[发明专利]一种分离自桑椹白化病果新病原的鉴定及致病性检测方法

权利要求书

1.一种分离自桑椹白化病果新病原的鉴定及致病性检测方法，其特征在于，包括以下步骤：

步骤1、病原菌的分离

在无菌操作环境下，将桑椹病果用无菌水冲洗干净，滤纸吸干水分后，置于75％的酒精中浸泡几秒钟，在酒精灯火焰上灼烧一下，之后使用无菌刀片划开病果，将其切成小块，用无菌镊子取病果中间的小块置于PDA培养基上，每个培养基上放置4-5块,25℃恒温培养箱中暗培养；待菌落长出后根据菌落特征，采用顶端菌丝挑取法进行纯化，并将纯化的单一菌株移入PDA斜面培养基，4℃保藏备用；

步骤2、致病性检测

2.1实验室活体叶片接种将PDA平板上28℃培养7天的菌株打取直径6mm的菌饼，接种到3-5叶期活体幼苗的叶片上，每棵幼苗接种3个菌饼，28℃恒温培养箱暗培养两天后，去除菌饼，置于光照培养箱中继续培养并观察记录叶片的发病情况；以接种PDA的活体幼苗为空白对照,每个处理重复3次；对接种发病的幼苗，取病健交界组织，用1％的次氯酸钠溶液浸泡5min，70％的乙醇处理20s，无菌水清洗数次后置于PDA平板上，28℃培养7天，观察再次分离的菌株与原接种菌株的差异；

2.2田间桑椹接种在五月下旬桑果成熟之际，将待测菌株打取直径6mm的菌饼，接种在选定的正常桑椹上，并用保鲜膜轻轻缠绕固定，再进行套袋处理，减少其他因素的影响；每棵桑树接种3个菌饼，接种两天后去除菌饼，观察并记录桑椹的发病情况；以接种PDA的正常桑椹为空白对照,每个处理重复3次；对接种发病的桑椹，同上述实验室活体叶片接种的方法进行再分离；

步骤3、分离菌株的鉴定

3.1形态学鉴定将保存的菌株Z4转接于PDA培养基上复苏活化后，用打孔器打取直径6mm的菌饼接入新的PDA培养基上,28℃培养，每天观察并记录纯化菌株的菌落形态、颜色及生长情况，并使用光学显微镜观察其大、小分生孢子的显微形态特征，根据真菌分类系统初步进行种类鉴定；

3.2分子生物学鉴定采用CTAB法提取菌株基因组DNA，以其为模板，分别用真菌EF-1ɑ：EF-1H：5'-ATGGGTAAGGAAGACAAGAC-3'，EF-2T：

5'-GGAAGTACCAGTGATCATGTT-3'和ITS：ITS1：5'-TCCGTAGGTGAACCTGCGG-3'，ITS4：5'-TCCTCCGCTTATTGATATGC-3'基因通用引物进行PCR扩增；扩增体系为25μl，其中模板DNA1μl，上下引物各1μl，ddH₂O10μl，Taq Mix12μl；扩增程序：94℃预变性3min；94℃变性30s，55℃退火30s，72℃延伸1min，34个循环；72℃延伸5min；扩增产物经1％琼脂糖凝胶电泳检测后，送至生工生物工程(上海)股份有限公司测序；获得的EF-1ɑ序列和ITS序列分别在GenBank数据库中进行数据库比较，下载同源性较高的序列，利用MEGA5.0软件，使用NJ法进行1000次步长计算，构建系统发育树，确定菌株的分类地位。

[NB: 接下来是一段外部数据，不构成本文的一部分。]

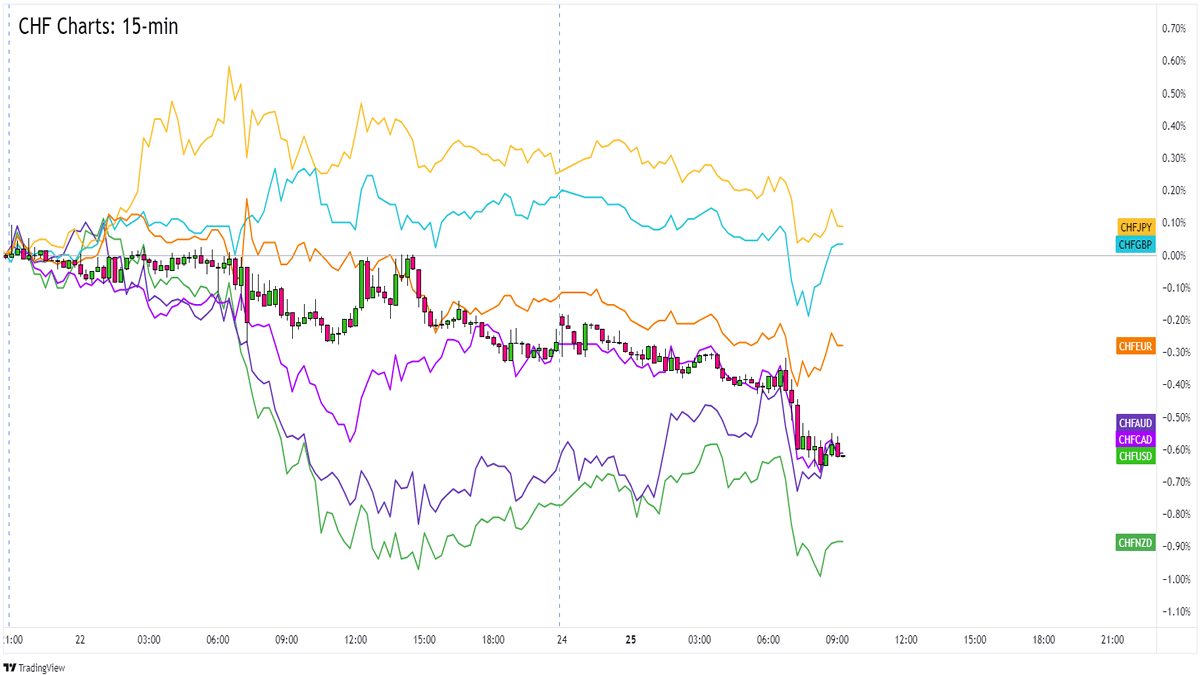Click the 0.70% price axis label
Image resolution: width=1200 pixels, height=675 pixels.
pos(1174,29)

2.根据权利要求1所述的分离自桑椹白化病果新病原的鉴定及致病性检测方法，其特征在于，所述马铃薯葡萄糖琼脂PDA培养基为：马铃薯浸粉3克，葡萄糖20克，琼脂14克，蒸馏水1升；所述合成低营养琼脂SNA培养基为：磷酸二氢钾1克，硝酸钾0.5克，葡萄糖0.2克，蔗糖0.2克，琼脂15克，蒸馏水1升。